At the C. Henry Smith Peace Oratorical Contest at Goshen College this year, Aranza Torres stood on the Umble Center stage alone, about to reveal her most intimate secret to a crowd of 300 students, faculty and staff, and community residents.

Her hands were shaking, but not from  simple stage fright. It was the fear of revealing a secret that might put her life in jeopardy.

With the words “Our DREAMs can’t wait” cast in large letters on the screen behind her, Torres announced that she was living in the United States illegally.

That night, she went on to advocate for the proposed Dream Act,  which would provide a path for citizenship for undocumented residents who go on to college.

Torres, a finalist in the speech contest, has been wishing for  citizenship since she was a child.

Torres grew up in a small village on the outskirts of Monterrey, a  metropolitan city in Mexico. She lived with her parents in a two-room brick house with dirt floors, no electricity and no inside plumbing.

Her mom worked as a nurse, and her father lost his job amid an economic crisis  almost two decades ago. She was only two when her father decided to leave their small village and head north to Waco, Texas, in hopes of getting a job.

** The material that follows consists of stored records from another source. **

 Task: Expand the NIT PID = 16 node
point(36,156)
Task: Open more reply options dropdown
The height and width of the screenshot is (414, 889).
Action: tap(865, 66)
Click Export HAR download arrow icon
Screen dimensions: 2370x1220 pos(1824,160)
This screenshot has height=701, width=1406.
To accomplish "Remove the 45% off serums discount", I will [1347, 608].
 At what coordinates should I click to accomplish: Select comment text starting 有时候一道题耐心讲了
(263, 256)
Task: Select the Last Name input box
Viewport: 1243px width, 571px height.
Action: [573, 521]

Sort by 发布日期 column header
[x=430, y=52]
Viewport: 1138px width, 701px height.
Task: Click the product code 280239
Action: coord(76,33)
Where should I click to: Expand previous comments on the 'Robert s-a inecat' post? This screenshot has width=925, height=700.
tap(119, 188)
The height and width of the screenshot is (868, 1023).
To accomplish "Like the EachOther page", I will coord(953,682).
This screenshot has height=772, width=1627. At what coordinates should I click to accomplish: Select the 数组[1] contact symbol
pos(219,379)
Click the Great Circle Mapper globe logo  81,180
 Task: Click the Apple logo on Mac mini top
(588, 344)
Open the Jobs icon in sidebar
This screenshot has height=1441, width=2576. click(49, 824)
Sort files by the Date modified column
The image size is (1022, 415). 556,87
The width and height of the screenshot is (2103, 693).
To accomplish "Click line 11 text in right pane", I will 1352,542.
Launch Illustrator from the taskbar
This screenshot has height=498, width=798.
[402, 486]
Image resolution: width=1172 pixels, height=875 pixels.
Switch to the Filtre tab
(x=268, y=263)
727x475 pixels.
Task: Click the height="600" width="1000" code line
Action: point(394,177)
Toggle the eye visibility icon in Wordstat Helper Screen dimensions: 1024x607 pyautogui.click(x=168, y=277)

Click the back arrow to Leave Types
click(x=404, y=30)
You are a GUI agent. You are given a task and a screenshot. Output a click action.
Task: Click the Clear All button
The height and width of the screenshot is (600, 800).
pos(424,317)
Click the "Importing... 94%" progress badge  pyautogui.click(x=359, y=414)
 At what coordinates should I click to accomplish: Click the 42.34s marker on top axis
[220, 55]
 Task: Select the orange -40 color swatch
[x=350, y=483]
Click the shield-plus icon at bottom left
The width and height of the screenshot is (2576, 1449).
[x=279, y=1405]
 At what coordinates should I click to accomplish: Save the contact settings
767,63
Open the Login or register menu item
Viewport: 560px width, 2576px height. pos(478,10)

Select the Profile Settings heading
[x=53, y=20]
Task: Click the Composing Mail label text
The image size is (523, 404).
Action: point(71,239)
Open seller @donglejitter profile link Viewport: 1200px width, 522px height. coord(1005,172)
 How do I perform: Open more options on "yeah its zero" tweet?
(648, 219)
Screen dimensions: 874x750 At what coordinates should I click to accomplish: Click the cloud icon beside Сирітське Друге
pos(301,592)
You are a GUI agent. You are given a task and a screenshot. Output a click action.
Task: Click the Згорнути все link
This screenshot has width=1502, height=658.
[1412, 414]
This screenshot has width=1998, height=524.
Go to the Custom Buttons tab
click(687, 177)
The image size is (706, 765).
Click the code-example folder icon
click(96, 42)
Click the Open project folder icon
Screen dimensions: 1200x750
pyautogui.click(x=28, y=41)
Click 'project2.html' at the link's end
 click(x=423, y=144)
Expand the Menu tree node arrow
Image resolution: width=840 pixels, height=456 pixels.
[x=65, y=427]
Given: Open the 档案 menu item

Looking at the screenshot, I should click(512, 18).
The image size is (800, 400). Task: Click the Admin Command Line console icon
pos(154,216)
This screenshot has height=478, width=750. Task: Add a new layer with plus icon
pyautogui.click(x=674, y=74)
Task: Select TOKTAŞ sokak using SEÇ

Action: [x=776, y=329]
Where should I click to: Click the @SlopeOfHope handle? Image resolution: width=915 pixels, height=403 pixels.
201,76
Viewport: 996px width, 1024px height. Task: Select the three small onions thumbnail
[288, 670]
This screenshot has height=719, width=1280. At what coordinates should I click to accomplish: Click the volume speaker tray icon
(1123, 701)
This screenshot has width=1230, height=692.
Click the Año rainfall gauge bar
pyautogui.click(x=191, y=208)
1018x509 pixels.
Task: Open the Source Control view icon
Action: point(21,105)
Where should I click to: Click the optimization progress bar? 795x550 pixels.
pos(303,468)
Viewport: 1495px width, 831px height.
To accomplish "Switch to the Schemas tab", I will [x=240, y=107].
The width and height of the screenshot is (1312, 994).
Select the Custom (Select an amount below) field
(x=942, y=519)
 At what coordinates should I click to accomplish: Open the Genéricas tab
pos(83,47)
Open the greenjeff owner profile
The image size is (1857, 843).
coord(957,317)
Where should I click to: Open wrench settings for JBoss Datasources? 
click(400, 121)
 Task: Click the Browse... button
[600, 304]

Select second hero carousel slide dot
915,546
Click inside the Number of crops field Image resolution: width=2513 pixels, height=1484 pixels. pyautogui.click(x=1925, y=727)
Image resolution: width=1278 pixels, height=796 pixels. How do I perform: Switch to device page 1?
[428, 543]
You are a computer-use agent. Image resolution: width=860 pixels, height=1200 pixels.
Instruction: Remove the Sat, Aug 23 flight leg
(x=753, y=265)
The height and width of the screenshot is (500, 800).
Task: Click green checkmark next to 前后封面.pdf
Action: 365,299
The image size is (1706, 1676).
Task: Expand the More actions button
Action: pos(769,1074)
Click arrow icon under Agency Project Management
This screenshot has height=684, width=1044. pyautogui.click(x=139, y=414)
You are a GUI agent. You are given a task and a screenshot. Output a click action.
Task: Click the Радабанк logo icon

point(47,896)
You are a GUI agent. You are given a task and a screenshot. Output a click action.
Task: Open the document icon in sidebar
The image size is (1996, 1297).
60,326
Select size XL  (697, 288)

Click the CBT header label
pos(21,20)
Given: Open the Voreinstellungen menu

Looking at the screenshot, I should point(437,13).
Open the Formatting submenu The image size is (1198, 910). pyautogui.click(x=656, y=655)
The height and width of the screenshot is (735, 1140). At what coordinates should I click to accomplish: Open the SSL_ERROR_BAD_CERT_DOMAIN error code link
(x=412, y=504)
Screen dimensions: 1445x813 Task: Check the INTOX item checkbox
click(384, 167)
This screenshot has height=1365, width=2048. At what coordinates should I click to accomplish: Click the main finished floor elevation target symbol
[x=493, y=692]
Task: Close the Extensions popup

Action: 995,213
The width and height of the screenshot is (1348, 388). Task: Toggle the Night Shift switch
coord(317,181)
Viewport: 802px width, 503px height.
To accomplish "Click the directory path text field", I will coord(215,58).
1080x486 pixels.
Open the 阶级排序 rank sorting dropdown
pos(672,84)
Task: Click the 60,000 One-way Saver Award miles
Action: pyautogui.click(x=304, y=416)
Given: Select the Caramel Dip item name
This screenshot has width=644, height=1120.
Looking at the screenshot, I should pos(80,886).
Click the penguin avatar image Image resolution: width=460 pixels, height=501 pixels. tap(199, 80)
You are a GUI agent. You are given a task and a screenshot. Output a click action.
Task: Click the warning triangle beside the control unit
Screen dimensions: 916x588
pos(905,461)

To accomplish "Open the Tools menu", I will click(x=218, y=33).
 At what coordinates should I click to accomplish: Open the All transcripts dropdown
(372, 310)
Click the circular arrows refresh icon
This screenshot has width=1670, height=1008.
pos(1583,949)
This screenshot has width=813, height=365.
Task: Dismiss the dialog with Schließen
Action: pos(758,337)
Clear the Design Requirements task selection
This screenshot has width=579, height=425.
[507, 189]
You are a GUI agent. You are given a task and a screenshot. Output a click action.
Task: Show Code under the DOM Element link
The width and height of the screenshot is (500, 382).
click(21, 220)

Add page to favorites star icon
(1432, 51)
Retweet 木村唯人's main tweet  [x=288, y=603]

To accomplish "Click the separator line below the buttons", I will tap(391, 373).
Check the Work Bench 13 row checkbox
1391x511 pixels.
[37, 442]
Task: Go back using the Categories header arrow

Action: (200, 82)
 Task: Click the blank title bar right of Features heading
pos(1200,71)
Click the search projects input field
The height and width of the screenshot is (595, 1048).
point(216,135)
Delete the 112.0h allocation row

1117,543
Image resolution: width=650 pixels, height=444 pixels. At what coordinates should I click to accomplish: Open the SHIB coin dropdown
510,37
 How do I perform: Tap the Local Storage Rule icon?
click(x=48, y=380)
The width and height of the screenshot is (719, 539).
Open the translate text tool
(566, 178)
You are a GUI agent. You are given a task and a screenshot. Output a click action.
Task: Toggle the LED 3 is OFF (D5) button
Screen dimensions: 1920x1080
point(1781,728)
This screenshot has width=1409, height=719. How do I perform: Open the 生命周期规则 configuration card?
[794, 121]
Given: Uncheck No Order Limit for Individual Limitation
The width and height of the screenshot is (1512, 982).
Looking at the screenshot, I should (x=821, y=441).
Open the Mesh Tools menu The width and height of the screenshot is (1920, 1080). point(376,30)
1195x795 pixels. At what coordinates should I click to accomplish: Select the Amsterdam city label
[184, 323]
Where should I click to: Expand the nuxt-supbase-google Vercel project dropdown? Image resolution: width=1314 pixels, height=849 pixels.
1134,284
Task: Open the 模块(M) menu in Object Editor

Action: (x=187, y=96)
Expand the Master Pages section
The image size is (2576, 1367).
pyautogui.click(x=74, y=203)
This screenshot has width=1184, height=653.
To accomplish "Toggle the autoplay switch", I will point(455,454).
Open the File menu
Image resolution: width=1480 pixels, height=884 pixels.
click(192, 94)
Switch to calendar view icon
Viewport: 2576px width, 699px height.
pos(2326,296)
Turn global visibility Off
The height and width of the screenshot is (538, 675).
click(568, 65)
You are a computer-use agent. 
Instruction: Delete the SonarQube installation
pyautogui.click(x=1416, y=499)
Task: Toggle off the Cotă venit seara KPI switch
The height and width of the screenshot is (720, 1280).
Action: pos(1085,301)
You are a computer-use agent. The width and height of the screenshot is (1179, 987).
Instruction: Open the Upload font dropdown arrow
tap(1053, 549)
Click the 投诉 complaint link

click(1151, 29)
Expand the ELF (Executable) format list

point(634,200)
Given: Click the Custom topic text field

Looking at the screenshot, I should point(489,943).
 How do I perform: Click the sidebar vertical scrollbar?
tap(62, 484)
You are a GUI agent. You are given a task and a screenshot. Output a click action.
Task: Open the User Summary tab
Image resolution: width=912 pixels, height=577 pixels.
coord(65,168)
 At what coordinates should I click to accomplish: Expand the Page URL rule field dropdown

Life wasn’t easy for Torres and her family without her father. She moved with her mother into her grandmother’s two-story house, which they shared with  seven other relatives. They received monthly checks of $250 from her father who worked three jobs (with  M&M Mars, Wal-Mart and a local gas station) to provide for the family he left behind in Mexico.

One December day, when Torres was five, she and her mother got on a plane and arrived in Waco, as tourists, to visit her father. What was supposed to be a four-month visit, however, turned into the experience of a lifetime.

The family decided to stay in Texas and start their new life in the shadow of the law. “We moved because … we couldn’t afford living in our house any more, paying for our car or my day care,” Torres said.

Life in Texas proved to be much better for the Torres family. They lived in a three-bedroom house with access to the basic necessities they couldn’t afford in Mexico: a kitchen, a refrigerator, a heater and a big yard.

Torres gradually came to understand why she wasn’t able to go home for Christmas like her other Mexican friends did. As she watched her friends passing their driving tests and getting their cars,  she lived in a fear of deportation and shattered dreams.

“My senior year was probably the hardest year,” she said. “I saw so clearly the effects of what being an undocumented meant. Small situations made a significant difference.”

Once, she was denied the chance to visit a college because the bus that was transporting the high school students to the university was funded by federal grants. She was told that because she was undocumented she couldn’t enter the bus.

Despite these incidents, Torres seems to be at peace with her position right now. She is enrolled at Goshen College as an international student and is willing to share her story publicly in the  hope that one day the DREAM act will be passed.

She spoke out loud about her legal status for the first time in her Oral Communication class a year ago, which led to her participation in the  oratorical contest in February.

Her Oral Communication professor, Pat Lehman, noticed her talent in public speaking and suggested that Torres apply for the contest. “I encouraged Aranza to apply for the speech contest because of the moving personal story she shared and the clear, well-researched way she presented overall,” said Lehman.

The decision to share her secret was made easier because of the college, said Torres. “I wasn’t scared of coming out because this school is driven by causes for social justice,” she said.

The most difficult part of the speech was admitting that she was illegal.

As she stood under the stage lights  that night,  Torres worried about her future, but she was hopeful that her story would add to the national campaign for change. “You have to take it one step at a time,” she said. “All you can really do is hope for the best.”